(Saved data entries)
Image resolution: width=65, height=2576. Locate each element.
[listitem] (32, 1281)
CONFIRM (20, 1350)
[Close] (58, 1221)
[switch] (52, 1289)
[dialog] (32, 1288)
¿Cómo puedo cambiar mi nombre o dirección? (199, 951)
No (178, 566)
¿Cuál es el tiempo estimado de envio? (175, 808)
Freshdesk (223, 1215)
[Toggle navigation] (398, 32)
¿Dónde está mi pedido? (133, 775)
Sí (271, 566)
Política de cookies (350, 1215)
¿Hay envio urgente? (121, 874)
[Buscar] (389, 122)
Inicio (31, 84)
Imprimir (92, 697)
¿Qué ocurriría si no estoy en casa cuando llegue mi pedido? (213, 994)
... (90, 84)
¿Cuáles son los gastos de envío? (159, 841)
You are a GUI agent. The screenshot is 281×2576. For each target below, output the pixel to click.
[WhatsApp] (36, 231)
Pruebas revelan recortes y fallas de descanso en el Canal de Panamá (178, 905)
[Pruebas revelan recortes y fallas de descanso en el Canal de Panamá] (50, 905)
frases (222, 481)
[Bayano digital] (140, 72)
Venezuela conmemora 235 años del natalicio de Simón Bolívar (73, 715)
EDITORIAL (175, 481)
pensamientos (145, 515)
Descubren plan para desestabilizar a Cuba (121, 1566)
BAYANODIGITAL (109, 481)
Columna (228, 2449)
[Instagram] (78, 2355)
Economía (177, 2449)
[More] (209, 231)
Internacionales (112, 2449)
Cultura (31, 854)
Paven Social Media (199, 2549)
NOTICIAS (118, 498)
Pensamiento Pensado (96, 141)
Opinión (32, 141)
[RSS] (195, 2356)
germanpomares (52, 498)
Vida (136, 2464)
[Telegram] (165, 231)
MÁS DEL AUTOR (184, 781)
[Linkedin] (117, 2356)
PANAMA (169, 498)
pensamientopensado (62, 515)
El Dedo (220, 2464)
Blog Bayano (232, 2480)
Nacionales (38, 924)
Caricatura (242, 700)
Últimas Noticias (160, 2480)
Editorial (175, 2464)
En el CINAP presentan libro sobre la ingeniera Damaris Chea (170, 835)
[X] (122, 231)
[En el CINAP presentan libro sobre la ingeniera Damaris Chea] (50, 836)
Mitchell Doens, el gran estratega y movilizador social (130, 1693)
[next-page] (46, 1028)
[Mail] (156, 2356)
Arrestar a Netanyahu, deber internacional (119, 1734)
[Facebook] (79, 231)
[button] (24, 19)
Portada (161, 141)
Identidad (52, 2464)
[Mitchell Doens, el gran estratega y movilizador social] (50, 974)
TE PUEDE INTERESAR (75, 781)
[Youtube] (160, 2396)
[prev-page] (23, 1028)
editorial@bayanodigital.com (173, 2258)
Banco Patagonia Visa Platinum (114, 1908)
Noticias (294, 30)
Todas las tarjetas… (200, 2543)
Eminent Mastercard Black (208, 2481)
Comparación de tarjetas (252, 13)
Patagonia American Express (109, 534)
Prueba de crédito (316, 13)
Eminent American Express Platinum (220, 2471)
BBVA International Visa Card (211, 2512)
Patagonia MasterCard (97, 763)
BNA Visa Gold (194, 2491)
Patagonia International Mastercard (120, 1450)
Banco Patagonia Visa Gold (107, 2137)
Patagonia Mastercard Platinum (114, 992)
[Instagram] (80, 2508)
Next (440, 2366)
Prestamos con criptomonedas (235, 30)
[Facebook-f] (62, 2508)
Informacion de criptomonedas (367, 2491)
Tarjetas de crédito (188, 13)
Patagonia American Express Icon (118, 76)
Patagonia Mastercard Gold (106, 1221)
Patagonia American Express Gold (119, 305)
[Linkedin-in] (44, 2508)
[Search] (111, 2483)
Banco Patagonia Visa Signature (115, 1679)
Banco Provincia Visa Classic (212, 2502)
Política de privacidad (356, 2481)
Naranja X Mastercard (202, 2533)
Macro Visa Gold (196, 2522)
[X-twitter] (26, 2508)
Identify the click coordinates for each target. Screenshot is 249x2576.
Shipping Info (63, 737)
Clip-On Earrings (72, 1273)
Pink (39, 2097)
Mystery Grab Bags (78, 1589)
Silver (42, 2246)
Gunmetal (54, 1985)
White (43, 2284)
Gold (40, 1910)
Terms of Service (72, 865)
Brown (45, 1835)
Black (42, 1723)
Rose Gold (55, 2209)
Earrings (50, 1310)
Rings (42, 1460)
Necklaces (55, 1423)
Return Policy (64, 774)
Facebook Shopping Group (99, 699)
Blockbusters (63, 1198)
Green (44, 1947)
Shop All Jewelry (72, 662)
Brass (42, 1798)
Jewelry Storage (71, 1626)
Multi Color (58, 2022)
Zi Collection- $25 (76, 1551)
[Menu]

* Task directions
Copy out each line of the records above that includes "Facebook".

* Result of this task
[Facebook] (79, 231)
[Facebook-f] (62, 2508)
Facebook Shopping Group (99, 699)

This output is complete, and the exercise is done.